— start of Records for the exercise —
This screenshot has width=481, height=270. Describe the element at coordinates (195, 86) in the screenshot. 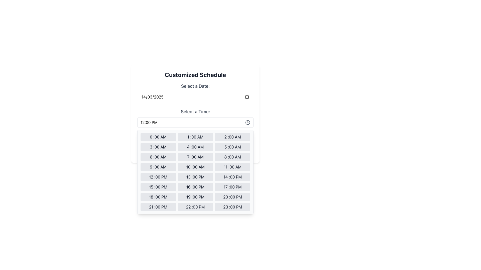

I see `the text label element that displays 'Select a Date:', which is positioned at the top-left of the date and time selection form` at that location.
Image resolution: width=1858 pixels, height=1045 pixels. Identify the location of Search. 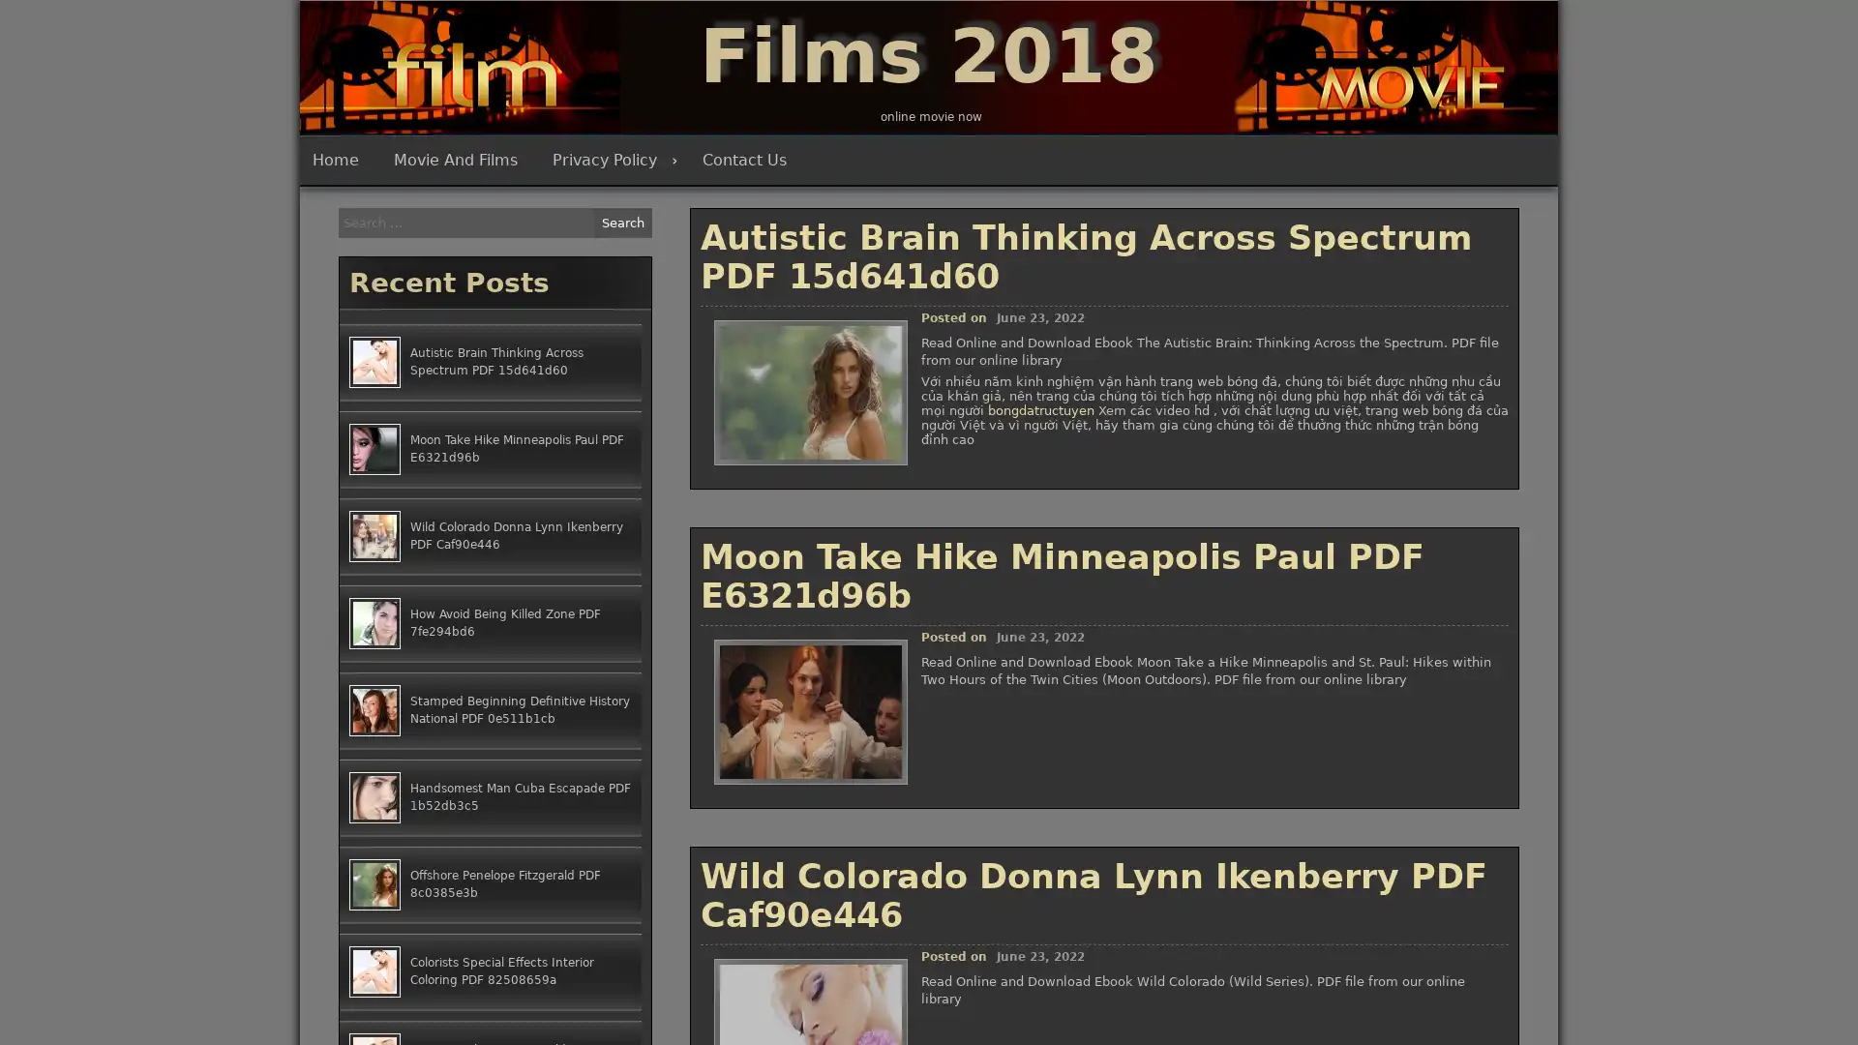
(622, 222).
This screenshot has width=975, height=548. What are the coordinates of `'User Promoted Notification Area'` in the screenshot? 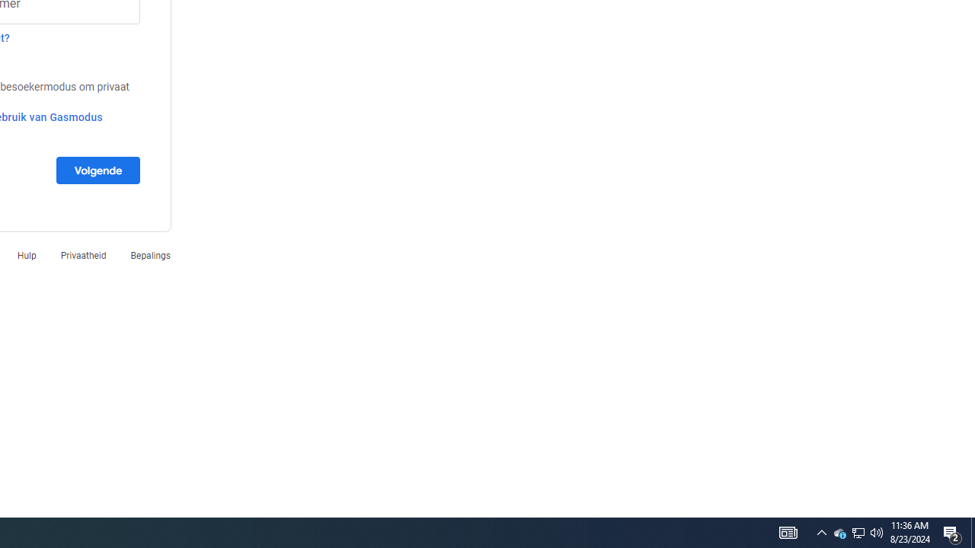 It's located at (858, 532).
— end of Records for the exercise —
Rewrite the data starting at the beginning and ending at the line that contains "(622, 222).", substituting "Find" for "Identify" and leaving everything else unchanged. Omit the pictures from your answer.

The answer
This screenshot has width=481, height=270. Describe the element at coordinates (195, 86) in the screenshot. 

I see `the text label element that displays 'Select a Date:', which is positioned at the top-left of the date and time selection form` at that location.
Image resolution: width=1858 pixels, height=1045 pixels. Find the location of Search. 
(622, 222).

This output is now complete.